Work request: Pictures do not belong in your copy. Repeat all the other data exactly.

Records provided:
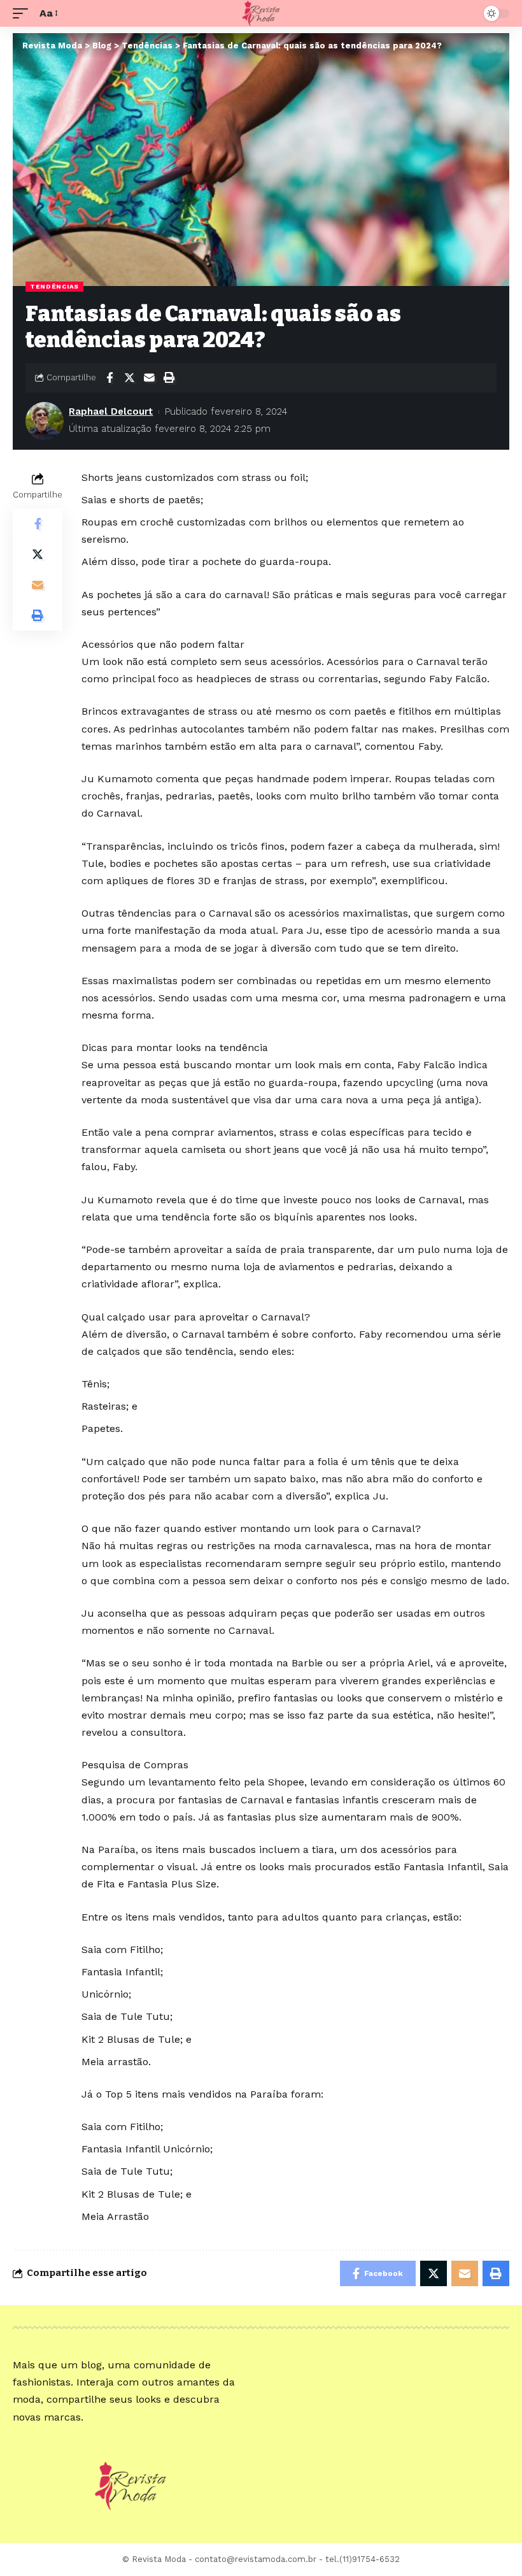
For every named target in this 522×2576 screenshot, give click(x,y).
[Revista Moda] (261, 13)
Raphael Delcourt (111, 411)
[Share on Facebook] (109, 378)
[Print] (169, 378)
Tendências (54, 286)
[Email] (149, 378)
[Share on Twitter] (129, 378)
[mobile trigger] (23, 13)
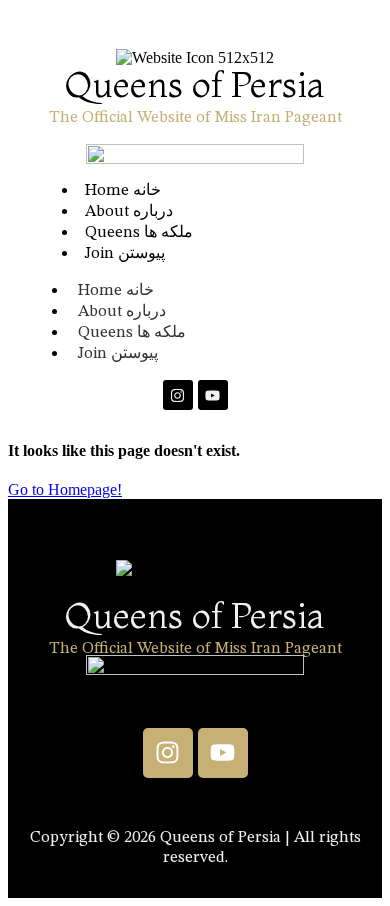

Solved exercise:
For every named target in this 522×2576 screenshot, give click(x,y).
[Revista Moda] (261, 13)
Raphael Delcourt (111, 411)
[Share on Facebook] (109, 378)
[Print] (169, 378)
Tendências (54, 286)
[Email] (149, 378)
[Share on Twitter] (129, 378)
[mobile trigger] (23, 13)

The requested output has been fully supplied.